Reproduce each of the rows below word for word, leaving out the pictures.
•••
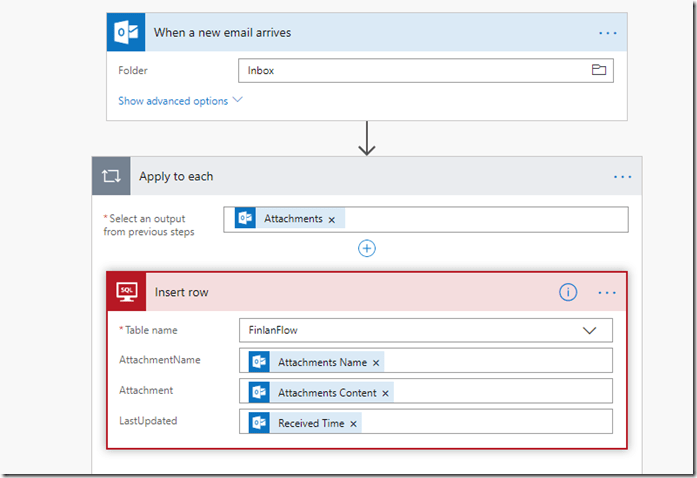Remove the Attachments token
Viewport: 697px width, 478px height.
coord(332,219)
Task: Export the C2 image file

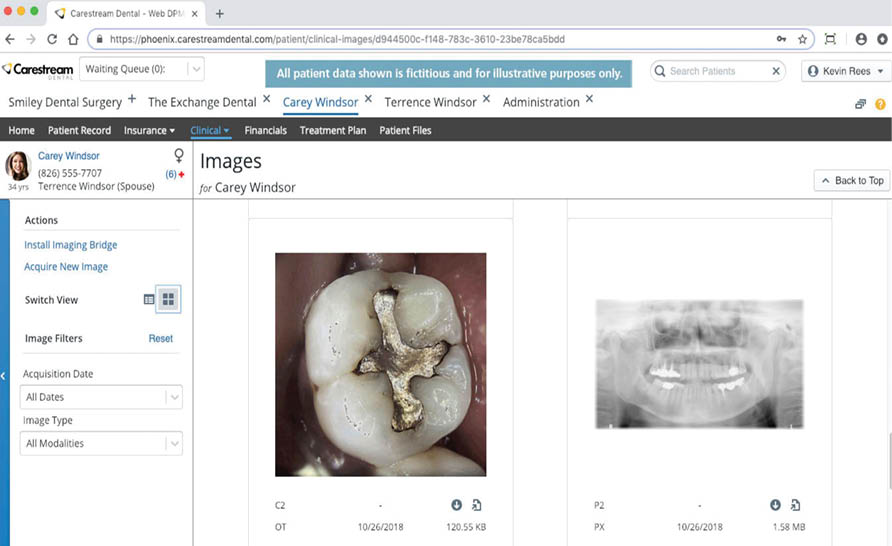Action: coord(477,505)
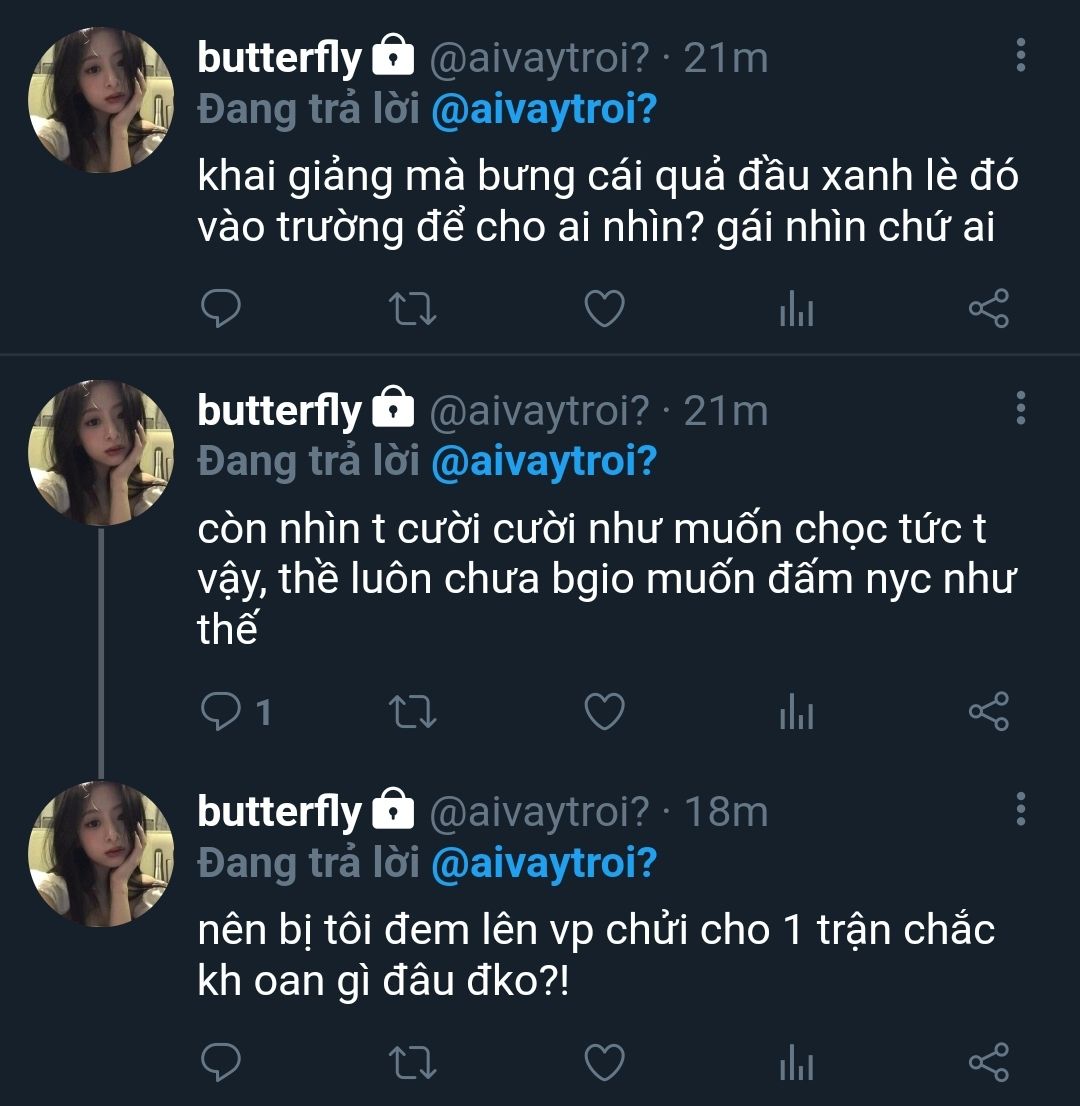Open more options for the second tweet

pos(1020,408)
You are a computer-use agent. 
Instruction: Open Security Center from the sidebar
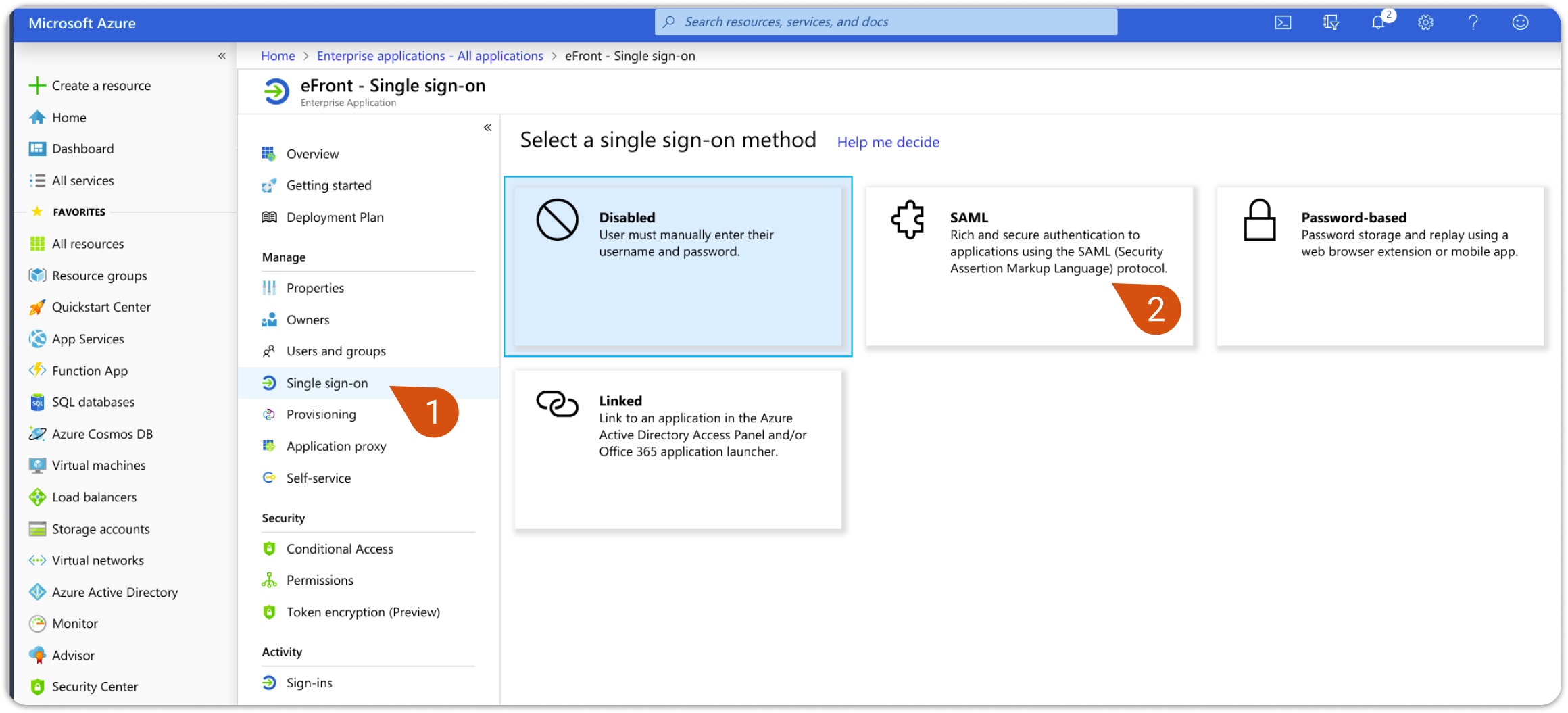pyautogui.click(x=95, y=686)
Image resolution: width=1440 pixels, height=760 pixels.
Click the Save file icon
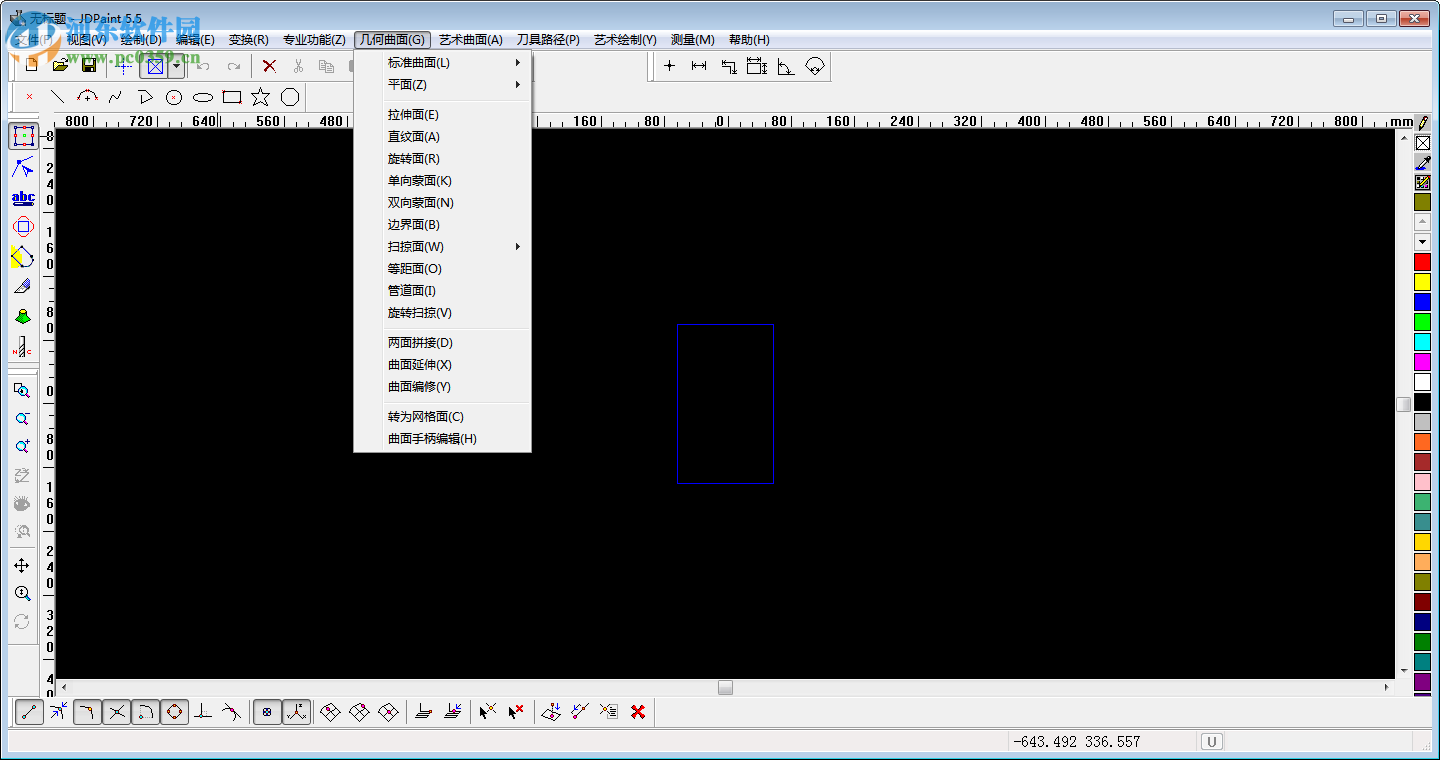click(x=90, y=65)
•••
▸ Result for this exercise:
Remove the Attachments token
Viewport: 697px width, 478px height.
coord(332,219)
Task: Export the C2 image file

Action: coord(477,505)
Open more options for the second tweet

pos(1020,408)
You are a computer-use agent. 
Instruction: Open Security Center from the sidebar
pyautogui.click(x=95, y=686)
Image resolution: width=1440 pixels, height=760 pixels.
Click the Save file icon
click(x=90, y=65)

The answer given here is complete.